Sigillate e porte del Liberty di Magadino. Denunciato il gestore. Al blitz ha preso parte anche un'ispettrice della polizia romena.

MAGADINO - L'operazione Domino, quella che ha portato alla chiusura di quasi tutti i postriboli ticinesi, non si ferma. Ieri poco prima delle 22 gli uomini dela Sezione Teseu hanno fatto irruzione nel locale a luci rosse Liberty di Magadino.
“All'interno del locale erano presenti sei ragazze, tutte cittadine rumene, e otto clienti –fa sapere la polizia in un comunicato - Quattro donne sono state sorprese in flagranza di reato con altrettanti clienti, all'interno delle rispettive camere. Tutte le donne sono state interrogate e denunciate per infrazione alla legge federali sugli stranieri ed esercizio illecito della prostituzione. Si rileva come solo due di esse erano in possesso di regolare permesso per esercitare la prostituzione”.

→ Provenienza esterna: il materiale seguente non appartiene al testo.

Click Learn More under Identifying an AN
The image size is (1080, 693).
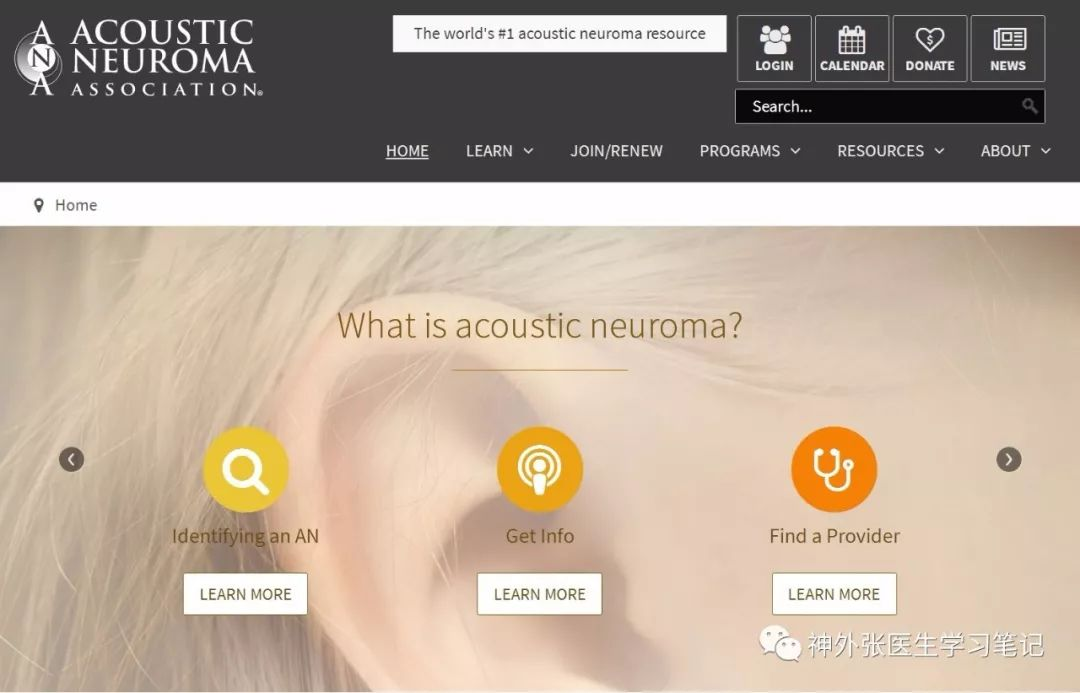point(246,594)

Il gerente, un 52enne del Luganese, è stato interrogato e denunciato per promovimento della prostituzione ed esercizio illecito della prostituzione .

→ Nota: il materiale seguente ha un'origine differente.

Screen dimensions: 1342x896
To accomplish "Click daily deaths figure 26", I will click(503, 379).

Il blitz di ieri ha avuto anche un'appendice internazionale. “All’operazione ha preso parte anche un'ispettrice della Polizia Nazionale rumena (divisione crimine organizzato / tratta di essere umani, con sede a Bucarest) – si legge nel comunicato - Questo nel quadro della collaborazione internazionale contro la tratta di esseri umani tra Svizzera e Romania, promossa in particolare da uno specifico gruppo di lavoro creato dalla Consigliera Federale Simonetta Sommaruga, capo del Dipartimento federale di giustizia e polizia (DFGP)”.